_Pixel coordinate grounding data_

'''

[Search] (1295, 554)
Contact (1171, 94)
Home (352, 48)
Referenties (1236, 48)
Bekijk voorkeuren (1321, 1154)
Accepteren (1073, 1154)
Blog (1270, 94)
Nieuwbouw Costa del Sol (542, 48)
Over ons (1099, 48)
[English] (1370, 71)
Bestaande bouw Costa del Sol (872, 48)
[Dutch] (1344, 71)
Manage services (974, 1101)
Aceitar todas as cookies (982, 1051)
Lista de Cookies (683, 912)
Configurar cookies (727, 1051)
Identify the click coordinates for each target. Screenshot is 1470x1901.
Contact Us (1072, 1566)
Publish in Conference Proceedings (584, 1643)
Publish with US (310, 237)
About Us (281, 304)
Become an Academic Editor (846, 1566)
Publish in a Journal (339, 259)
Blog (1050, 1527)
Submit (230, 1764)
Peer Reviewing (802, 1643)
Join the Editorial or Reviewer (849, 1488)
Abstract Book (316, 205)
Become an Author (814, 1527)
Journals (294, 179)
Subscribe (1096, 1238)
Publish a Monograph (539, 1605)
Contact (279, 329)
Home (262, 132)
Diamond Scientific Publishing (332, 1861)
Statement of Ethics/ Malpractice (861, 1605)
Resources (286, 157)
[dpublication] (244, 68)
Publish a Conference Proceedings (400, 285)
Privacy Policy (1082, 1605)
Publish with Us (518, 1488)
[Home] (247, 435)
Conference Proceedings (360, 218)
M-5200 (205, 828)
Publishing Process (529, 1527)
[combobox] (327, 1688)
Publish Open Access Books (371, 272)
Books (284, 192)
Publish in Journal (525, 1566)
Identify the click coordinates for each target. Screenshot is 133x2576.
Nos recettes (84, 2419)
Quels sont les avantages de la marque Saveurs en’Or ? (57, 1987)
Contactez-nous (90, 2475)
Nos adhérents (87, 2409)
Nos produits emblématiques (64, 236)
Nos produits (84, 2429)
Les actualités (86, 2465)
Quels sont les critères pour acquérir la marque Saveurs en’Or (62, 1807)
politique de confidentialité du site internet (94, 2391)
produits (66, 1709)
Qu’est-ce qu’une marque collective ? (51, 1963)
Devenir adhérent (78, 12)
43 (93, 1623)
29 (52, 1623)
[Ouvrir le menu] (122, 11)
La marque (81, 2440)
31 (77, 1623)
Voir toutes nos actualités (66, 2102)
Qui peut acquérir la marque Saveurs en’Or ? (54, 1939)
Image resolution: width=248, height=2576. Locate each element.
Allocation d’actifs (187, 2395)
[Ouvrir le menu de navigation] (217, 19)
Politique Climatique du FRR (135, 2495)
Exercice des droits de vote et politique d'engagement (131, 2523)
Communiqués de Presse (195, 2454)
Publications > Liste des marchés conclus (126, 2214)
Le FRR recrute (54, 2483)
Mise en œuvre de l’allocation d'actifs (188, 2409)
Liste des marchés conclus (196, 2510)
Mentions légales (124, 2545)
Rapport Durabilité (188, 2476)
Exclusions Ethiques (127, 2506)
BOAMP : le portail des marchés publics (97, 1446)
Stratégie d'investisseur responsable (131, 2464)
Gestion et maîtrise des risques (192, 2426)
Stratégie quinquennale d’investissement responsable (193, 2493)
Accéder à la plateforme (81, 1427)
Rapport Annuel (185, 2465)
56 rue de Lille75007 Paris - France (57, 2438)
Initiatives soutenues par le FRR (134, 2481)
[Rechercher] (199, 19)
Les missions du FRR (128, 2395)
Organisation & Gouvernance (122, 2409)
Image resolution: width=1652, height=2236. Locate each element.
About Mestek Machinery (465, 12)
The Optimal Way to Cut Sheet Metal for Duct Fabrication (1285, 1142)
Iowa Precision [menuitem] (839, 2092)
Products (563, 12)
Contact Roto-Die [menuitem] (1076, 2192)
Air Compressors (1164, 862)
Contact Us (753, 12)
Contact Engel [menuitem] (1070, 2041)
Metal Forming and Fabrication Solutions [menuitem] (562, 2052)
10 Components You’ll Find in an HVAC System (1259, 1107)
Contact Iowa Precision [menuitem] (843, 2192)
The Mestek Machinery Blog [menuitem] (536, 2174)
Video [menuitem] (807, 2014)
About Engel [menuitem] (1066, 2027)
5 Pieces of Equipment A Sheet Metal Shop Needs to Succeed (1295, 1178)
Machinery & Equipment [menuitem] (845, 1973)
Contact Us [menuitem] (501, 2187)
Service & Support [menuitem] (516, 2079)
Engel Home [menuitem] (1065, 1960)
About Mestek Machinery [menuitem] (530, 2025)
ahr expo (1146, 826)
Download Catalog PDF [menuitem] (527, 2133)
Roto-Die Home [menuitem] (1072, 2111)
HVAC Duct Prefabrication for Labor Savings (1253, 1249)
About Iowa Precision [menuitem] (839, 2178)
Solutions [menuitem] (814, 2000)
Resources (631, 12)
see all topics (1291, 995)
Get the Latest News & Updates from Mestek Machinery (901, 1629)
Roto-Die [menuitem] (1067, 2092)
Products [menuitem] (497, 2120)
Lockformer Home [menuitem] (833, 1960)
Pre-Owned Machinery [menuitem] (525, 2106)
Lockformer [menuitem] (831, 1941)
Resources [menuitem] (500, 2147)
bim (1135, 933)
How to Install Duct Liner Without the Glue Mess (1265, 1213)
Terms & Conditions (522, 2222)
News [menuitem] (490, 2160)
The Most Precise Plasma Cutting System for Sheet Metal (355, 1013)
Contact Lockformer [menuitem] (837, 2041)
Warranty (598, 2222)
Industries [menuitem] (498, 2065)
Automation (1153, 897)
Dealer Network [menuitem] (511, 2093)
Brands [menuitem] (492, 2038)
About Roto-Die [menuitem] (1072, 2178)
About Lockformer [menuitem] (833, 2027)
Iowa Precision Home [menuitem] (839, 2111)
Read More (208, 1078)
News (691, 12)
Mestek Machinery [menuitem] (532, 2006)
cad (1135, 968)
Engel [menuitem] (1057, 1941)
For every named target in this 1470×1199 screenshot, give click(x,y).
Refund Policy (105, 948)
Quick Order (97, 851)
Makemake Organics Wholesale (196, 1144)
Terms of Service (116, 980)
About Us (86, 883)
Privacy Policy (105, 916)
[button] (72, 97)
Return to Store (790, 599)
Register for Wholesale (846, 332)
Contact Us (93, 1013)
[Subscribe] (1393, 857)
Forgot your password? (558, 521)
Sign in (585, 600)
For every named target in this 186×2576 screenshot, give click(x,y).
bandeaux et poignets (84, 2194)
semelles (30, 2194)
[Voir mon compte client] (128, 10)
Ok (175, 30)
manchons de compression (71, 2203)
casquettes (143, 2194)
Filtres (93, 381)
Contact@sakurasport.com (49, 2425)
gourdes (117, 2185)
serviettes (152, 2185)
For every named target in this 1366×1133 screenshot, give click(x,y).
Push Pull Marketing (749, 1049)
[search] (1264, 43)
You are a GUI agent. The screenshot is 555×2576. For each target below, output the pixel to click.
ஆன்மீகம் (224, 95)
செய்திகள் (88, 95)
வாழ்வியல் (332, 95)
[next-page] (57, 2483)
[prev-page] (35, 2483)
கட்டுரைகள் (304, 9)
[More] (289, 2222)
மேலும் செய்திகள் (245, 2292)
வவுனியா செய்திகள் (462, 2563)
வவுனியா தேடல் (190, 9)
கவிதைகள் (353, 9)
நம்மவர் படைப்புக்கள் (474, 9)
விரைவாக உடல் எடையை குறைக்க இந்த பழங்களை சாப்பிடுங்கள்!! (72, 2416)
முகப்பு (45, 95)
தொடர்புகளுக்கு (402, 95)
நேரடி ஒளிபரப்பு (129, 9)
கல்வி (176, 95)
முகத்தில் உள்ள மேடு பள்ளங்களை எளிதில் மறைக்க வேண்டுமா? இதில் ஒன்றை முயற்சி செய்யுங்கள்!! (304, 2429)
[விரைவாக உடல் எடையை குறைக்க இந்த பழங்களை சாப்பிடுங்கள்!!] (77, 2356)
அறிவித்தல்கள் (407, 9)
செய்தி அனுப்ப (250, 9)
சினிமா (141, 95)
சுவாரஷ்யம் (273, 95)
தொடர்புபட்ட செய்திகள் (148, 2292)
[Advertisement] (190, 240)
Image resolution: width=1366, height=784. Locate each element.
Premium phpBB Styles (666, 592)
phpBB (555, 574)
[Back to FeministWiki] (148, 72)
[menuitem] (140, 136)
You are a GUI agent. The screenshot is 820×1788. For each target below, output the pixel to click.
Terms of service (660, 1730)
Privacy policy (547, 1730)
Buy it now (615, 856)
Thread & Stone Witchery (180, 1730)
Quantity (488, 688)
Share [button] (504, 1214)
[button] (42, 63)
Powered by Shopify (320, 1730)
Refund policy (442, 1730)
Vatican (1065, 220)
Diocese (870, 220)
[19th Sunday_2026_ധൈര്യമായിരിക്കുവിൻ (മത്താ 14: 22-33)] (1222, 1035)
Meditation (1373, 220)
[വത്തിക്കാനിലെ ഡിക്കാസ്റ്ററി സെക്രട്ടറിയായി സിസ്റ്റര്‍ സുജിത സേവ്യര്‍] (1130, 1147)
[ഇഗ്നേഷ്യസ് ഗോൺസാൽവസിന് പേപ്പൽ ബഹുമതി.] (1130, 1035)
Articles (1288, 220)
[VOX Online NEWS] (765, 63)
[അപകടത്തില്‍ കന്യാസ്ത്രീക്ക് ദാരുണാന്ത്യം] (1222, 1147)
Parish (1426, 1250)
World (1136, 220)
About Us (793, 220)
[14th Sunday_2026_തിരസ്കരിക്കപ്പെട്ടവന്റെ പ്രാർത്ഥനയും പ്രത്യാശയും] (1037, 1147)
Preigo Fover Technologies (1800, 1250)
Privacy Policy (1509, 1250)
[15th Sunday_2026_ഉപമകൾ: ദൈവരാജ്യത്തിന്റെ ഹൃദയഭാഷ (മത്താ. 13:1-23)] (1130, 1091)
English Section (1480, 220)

'''

_WORK REQUEST_
Retype only the lines above between the line with "Roto-Die Home [menuitem] (1072, 2111)" and the line with "Resources [menuitem] (500, 2147)", counting those two lines as well, and keep every character as it is.

_WRITTEN RESPONSE_
Roto-Die Home [menuitem] (1072, 2111)
HVAC Duct Prefabrication for Labor Savings (1253, 1249)
About Iowa Precision [menuitem] (839, 2178)
Solutions [menuitem] (814, 2000)
Resources (631, 12)
see all topics (1291, 995)
Get the Latest News & Updates from Mestek Machinery (901, 1629)
Roto-Die [menuitem] (1067, 2092)
Products [menuitem] (497, 2120)
Lockformer Home [menuitem] (833, 1960)
Pre-Owned Machinery [menuitem] (525, 2106)
Lockformer [menuitem] (831, 1941)
Resources [menuitem] (500, 2147)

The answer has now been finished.